NASHVILLE, Tenn. (WKRN) — On the afternoon of September 5, 1992, as kids across the country finished up the school day and turned on the television, they were greeted by the opening bars of Danny Elfman’s theme for a brand-new cartoon—Batman: The Animated Series. For fans, the show would go on to become a beloved and iconic symbol of the Caped Crusader’s lore.

That same year, construction began on a building that would go on to become an iconic symbol of Music City. The structure was completed in September 1994. While its official name these days is the AT&T Building, most know it by a different one—the Batman Building.

According to the portfolio on the project from Earl Swensson Associates, the “client wanted to make a statement in Nashville with its headquarters building to demonstrate high-tech communications.”

Standing at over 600 feet tall—with a set of twin spires shooting up into the air—the structure was an immediate presence over Nashville.

It also didn’t take long for the building to earn its “Batman Building” nickname. Nashville historian, David S. Ewing, told News 2’s Erin McCullough, the comparisons to the DC Comics hero started early.

“If you look at [news] coverage at the time when the Batman building opened in 1994, everybody saw this iconic image of Batman. Even months before the building opened, on the front page of The Tennessean, there was an image of the building and an image of Batman side by side that said, ‘Holy High Rise!’” Ewing said.

The building was unlike anything in Nashville at the time. Ironically, the structure would have looked right at home in the Gotham skyline on Batman: The Animated Series as its unique design bears an unintentional, but striking similarity to the show’s “Dark Deco” art style.

For Batman fans, BTAS’s legacy extended well beyond the show’s initial run which culminated in 1995. Much like the show’s impact on superhero fandom, the Batman building’s impact on the Nashville skyline is hard to ignore.

“It’s a landmark,” said AT&T Tennessee President Joelle Phillips. “You’re driving into town when you can first see that, you know—we’re home or always notice when I’m on a plane coming into Nashville, people looking at the window to find the Bat building.”

Phillips said the design and placement have helped make the building become an icon in Music City. “Think about every time you see a television broadcast, the [Nashville Predators], or the [Tennessee Titans] or something about Nashville—you sort of can’t show a picture of Nashville—without seeing the Bat building.”

An iconic visual that’s hard to forget. “I just thought it was the coolest thing,” said Rob Harris.

Harris and his family moved to Tennessee in 2000. “When we were thinking about moving to Nashville, we were driving into town from Kentucky…And when we saw the skyline, and I saw the Batman building, I even commented to my wife.

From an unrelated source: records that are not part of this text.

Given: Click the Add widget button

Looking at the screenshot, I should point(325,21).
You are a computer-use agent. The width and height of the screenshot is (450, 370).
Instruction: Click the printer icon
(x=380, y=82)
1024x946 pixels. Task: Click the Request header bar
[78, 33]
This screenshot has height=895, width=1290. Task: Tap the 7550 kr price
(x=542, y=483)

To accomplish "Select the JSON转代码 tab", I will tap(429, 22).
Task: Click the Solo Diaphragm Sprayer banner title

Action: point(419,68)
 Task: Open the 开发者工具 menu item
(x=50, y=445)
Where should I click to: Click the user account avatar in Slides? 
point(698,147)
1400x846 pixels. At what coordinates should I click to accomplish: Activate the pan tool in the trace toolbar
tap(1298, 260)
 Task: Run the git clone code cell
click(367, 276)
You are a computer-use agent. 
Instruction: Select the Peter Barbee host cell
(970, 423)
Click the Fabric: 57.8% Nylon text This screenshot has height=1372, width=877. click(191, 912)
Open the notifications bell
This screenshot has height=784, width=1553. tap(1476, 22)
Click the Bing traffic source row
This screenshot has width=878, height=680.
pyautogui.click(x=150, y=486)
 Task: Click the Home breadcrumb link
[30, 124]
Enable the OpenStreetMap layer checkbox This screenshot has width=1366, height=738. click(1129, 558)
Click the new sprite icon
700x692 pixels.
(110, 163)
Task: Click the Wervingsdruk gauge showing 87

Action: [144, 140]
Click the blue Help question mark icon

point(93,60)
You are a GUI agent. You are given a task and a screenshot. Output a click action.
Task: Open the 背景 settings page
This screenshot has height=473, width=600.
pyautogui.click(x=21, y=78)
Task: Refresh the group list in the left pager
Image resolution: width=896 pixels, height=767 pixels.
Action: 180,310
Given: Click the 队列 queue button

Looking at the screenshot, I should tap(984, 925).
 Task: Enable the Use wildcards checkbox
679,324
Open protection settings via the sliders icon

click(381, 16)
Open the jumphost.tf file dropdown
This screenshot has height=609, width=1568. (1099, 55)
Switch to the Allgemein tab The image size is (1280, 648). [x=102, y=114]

I said, wow, that building looks like Batman.”

Nashville Batman
Nashville’s Batman (Courtesy: Rob Harris)

The musician—and Nashville’s own Batman—continued, “I thought it might be a sign. Maybe this is where we’re supposed to be. And now we’ve lived here 22 years and it’s by far my favorite part of the Nashville skyline.”

For Nashville, it’s more than just a construction of glass and red granite. “It’s just such a combination of things that I associate with Nashville. It’s got its own style. It’s big, and it’s kind of bold, but it’s also right there connected to things that make us Music City,” said Joelle Phillips.

For Harris, a lifelong Batman fan, the building has reaffirmed his love for the character. “I don’t know of another city that has a building like that. And for me, personally, it merged my Batman fandom with this city I’ve grown to love so much, and now they’re kind of intertwined with each other,” he said.

The AT&T Building may have never dawned a cape or cowl—it is a building after all—but that hasn’t stopped the structure from becoming an icon Music City needs.

“Some people say Batman Building, some people say the Bat Tower, some people say Bat Building, we all know what we’re talking about,” said Phillips. “It’s that special.”